• TASK TO COMPLETE
Please repeat the rows below word for word, from the line containing "The image size is (813, 433)." through the line containing "center [78, 11].", both included, and nothing else.

━━━ STORED ROWS

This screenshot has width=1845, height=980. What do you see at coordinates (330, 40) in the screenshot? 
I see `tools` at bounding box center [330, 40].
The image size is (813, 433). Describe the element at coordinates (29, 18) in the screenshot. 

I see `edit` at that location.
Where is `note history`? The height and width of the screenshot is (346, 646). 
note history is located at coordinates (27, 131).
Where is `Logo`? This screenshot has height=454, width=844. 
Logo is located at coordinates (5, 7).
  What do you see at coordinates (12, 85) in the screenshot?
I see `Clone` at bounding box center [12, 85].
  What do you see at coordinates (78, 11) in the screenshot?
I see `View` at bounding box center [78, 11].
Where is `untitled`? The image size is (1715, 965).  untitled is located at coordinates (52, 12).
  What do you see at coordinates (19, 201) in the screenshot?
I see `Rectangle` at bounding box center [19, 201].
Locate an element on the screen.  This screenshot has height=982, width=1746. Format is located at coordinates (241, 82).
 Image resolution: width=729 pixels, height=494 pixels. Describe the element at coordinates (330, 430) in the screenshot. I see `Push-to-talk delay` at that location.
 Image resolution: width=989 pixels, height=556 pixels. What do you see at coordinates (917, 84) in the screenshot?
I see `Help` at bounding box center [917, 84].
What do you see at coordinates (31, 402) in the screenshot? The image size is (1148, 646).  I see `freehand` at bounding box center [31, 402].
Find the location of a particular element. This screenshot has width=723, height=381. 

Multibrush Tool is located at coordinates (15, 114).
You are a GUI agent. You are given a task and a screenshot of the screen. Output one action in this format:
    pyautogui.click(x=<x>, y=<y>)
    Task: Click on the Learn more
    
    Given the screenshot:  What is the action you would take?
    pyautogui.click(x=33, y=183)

━━━━━━

• EXERCISE ANSWER
The image size is (813, 433). Describe the element at coordinates (29, 18) in the screenshot. 

I see `edit` at that location.
Where is `note history`? The height and width of the screenshot is (346, 646). 
note history is located at coordinates (27, 131).
Where is `Logo`? This screenshot has height=454, width=844. 
Logo is located at coordinates (5, 7).
  What do you see at coordinates (12, 85) in the screenshot?
I see `Clone` at bounding box center [12, 85].
  What do you see at coordinates (78, 11) in the screenshot?
I see `View` at bounding box center [78, 11].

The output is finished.